Wednesday, February 8th

If you were to paint the Patagonian landscape south of Puerto Eden, you would have to limit your palate to shades of grey and subtle hints of color. A pale turquoise for the glacial underbelly that is always suspended above. Faded greens for the vegetation in the distance. Pale purple for the granite faces in the mist. The mountains appear in three layers. The layer closest to our path through the canals is covered in thick growth, wet with almost constant rain. Farther north the vegetation consisted of ferns, bamboo, and heavy Oak limbs dressed in lichen. Moving south the trees become shorter, gnarled, desperate in their attempts at growth. By the time we neared the Magellan Straits, the trees had reduced themselves to silver driftwood sticking up like skeletons of once arthritic hands. The advantage of this is that we can go for walks now, whereas the northern forest was impenetrable.
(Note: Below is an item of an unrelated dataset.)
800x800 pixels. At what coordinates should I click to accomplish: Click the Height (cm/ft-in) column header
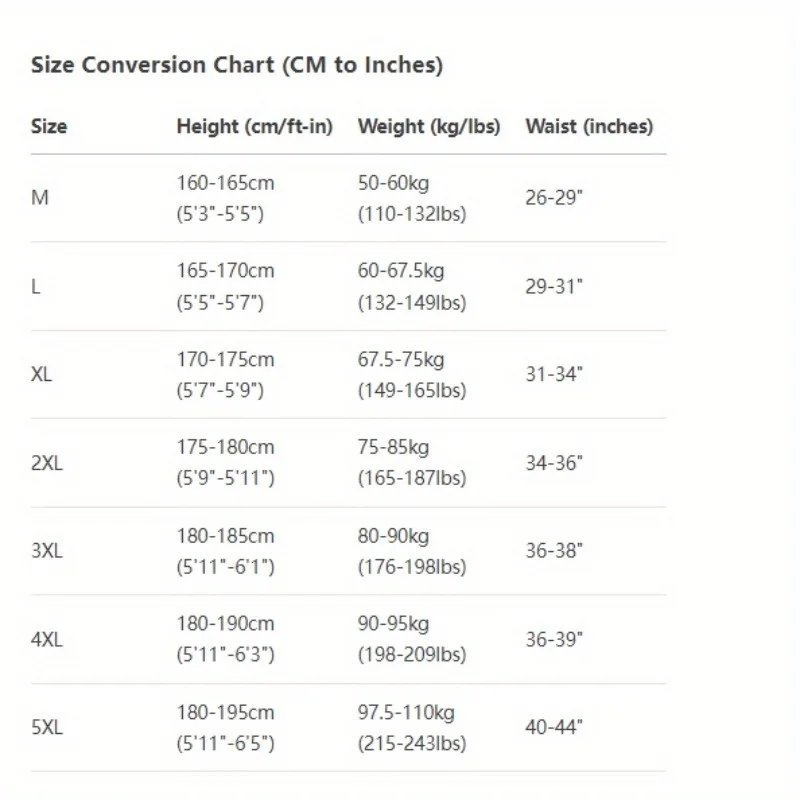tap(254, 127)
The second layer of mountains is without vegetation. They are immense granite forms with tops rounded off by the compression of the once omnipresent ice. That compression has left the hills with long running cracks and a white, powdery appearance that makes them look like shapes in smoke. Up close, even the smallest rock is riddled with compression lines and cracks as if the whole thing could
crumble so easily were it not an incredibly strong stone. Up close, the ghostly white appearance turns out to be a think white lichen. A black lichen grows in the crevices making the rock look overly photo shopped. Beyond these mountains is what is left of the ice cap, sitting atop mountains or in
between peaks so high and sharp, the ice never got there. this is the Chilean Cordillera, the mountain border between Chile and Argentina. The cloud fence that rains endlessly and leaves the eastern side of the continent rolling with tumbleweed. The snowy peaks of the Andes are as white and sharp as puppy teeth, barely discernible from the clouds on a partly sunny day.
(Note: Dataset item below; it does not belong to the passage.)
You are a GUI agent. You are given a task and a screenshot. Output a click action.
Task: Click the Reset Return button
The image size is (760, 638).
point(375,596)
Moving south, this panorama and the weather that batters it only becomes more and more severe. We are subject to constant changes in weather. Rain is here or around the corner,  squalls are common and bring incredible gusts of wind.  At night the wind outside sounds like a chorus singing up, up, and up as it tears down the fjords and whips through the rigging. Last night we felt a few deep trembles in the earth. Another new sensation.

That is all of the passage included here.